Over two million children are exploited by the global commercial sex trade every year. Of that number, 200,000 American children within U.S. borders alone are forced into the sex industry. Typical brothels, which house girls anywhere from the age of five to sixteen, brutally beat any who resist before selling them into sex-slavery. It’s fast; it’s lucrative; and it’s far too easy to get away with.
Natasha Malik, Patrick Henry College sophomore and president of the newly founded International Justice Mission club on campus, first learned about modern-day slavery through watching a film called Human Trafficking three years ago. It changed her life forever.
“I thought slavery was over,” she said. “It was shocking to find out that there were slaves all over the world – 27 million worldwide.”
Never before has that figure been so high. Even during the height of the trans-Atlantic slave trade during the 18th century, slavery only oppressed a fraction of that number.
“The saddest thing is that all the stories are so similar,” Malik said. “I can name five scenarios and tell you this has happened to thousands of girls and boys. A lot of times they just don’t realize … they’re tricked into a life of servitude and oppression.”
One girl thought she had found a job selling fabric in South Asia; she awoke the next morning in a brothel. Another girl moved from China to find work as a housekeeper in Thailand; she was sold into prostitution shortly thereafter. Millions more – both young and old, girl and boy – spend their entire lives working as labor-slaves under brutal conditions with no hope of escape.

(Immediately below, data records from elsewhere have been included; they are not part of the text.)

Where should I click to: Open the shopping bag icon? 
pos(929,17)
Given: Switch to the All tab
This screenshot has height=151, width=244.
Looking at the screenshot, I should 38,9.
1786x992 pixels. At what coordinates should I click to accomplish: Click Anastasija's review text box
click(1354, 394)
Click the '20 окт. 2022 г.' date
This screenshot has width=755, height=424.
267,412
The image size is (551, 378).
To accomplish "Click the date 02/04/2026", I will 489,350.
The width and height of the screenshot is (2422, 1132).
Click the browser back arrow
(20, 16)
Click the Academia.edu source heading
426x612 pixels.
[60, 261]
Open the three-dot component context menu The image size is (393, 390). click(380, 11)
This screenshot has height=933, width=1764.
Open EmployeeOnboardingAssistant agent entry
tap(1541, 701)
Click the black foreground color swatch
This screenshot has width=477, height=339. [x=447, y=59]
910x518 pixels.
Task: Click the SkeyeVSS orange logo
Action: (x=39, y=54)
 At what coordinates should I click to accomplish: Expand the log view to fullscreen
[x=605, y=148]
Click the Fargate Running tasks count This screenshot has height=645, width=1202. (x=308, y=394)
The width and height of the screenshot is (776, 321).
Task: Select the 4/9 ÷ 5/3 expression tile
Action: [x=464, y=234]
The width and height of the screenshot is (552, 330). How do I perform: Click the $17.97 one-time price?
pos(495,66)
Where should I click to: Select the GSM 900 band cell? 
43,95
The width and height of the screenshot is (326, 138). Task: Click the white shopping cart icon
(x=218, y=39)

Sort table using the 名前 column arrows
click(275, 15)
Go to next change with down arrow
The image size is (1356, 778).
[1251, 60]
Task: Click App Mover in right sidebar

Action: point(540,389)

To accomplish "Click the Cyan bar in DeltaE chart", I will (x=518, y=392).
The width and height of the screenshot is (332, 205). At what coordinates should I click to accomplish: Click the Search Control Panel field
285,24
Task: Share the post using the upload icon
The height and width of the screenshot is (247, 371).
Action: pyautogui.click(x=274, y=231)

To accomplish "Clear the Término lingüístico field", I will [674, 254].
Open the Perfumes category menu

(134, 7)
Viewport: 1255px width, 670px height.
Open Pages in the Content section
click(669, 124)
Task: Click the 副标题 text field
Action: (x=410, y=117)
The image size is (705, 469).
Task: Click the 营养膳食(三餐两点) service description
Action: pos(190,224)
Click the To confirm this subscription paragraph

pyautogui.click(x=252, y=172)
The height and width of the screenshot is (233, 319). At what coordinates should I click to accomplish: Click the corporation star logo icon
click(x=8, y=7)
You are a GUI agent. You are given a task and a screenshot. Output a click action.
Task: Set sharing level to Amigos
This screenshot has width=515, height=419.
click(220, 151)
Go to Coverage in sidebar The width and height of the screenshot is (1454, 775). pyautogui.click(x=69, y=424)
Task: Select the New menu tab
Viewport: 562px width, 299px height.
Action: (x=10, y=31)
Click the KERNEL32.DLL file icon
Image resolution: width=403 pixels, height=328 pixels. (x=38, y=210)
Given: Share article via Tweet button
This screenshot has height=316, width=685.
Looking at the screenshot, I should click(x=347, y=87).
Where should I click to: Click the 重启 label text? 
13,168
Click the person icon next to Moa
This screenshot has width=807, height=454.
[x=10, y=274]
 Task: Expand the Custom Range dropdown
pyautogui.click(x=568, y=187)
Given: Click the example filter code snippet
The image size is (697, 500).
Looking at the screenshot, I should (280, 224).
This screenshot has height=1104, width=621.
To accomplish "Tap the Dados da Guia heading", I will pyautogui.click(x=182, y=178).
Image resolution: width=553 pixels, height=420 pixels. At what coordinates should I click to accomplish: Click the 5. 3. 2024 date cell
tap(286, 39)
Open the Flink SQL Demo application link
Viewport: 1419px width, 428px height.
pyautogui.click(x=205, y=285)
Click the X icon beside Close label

Malik hopes that PHC’s International Justice Mission club will compel students to take action regarding slavery.
“It’s something we should all care about, even if we are unable to get fully involved,” Malik said. “Helping people become aware that slavery exists, praying, contacting legislators – doing all that is extremely important. We can do simple things that will make a huge difference.”
For instance, Brianna Edelblut, a senior at PHC, raised over $300 last week by simply selling bracelets to other students.
“It was to raise awareness of the issue,” Edelblut said, “There’s a lot of students involved in the issue of abortion, parental rights, protecting marriage. We need to see more students getting involved in stopping the issue of slavery.”
The International Justice Mission (IJM), a non-profit organization that inspired Malik to create the IJM club, fights human trafficking worldwide by actively raiding brothels and breaking up slave mills. They often send hidden cameras into brothels to document different situations, such as the scene described in the beginning. Since its founding in 1997, IJM has helped secure freedom for thousands of adults and children across the globe.
“I am praying to God that like they saved me, they would save more girls,” said one teenage girl recently rescued from an overseas brothel. “That which is impossible for man is possible for God. We will never lose faith.”
Students looking to get involved with the IJM club should talk to Natasha Malik or sophomore Alan Carrillo, president and vice president respectively.
“In future seasons we’re going to have families and jobs,” Malik said. “We may not think we have time right now, but we can do so much as students. Shaping the culture and changing the nation doesn’t start when you graduate. It starts now. Right here.”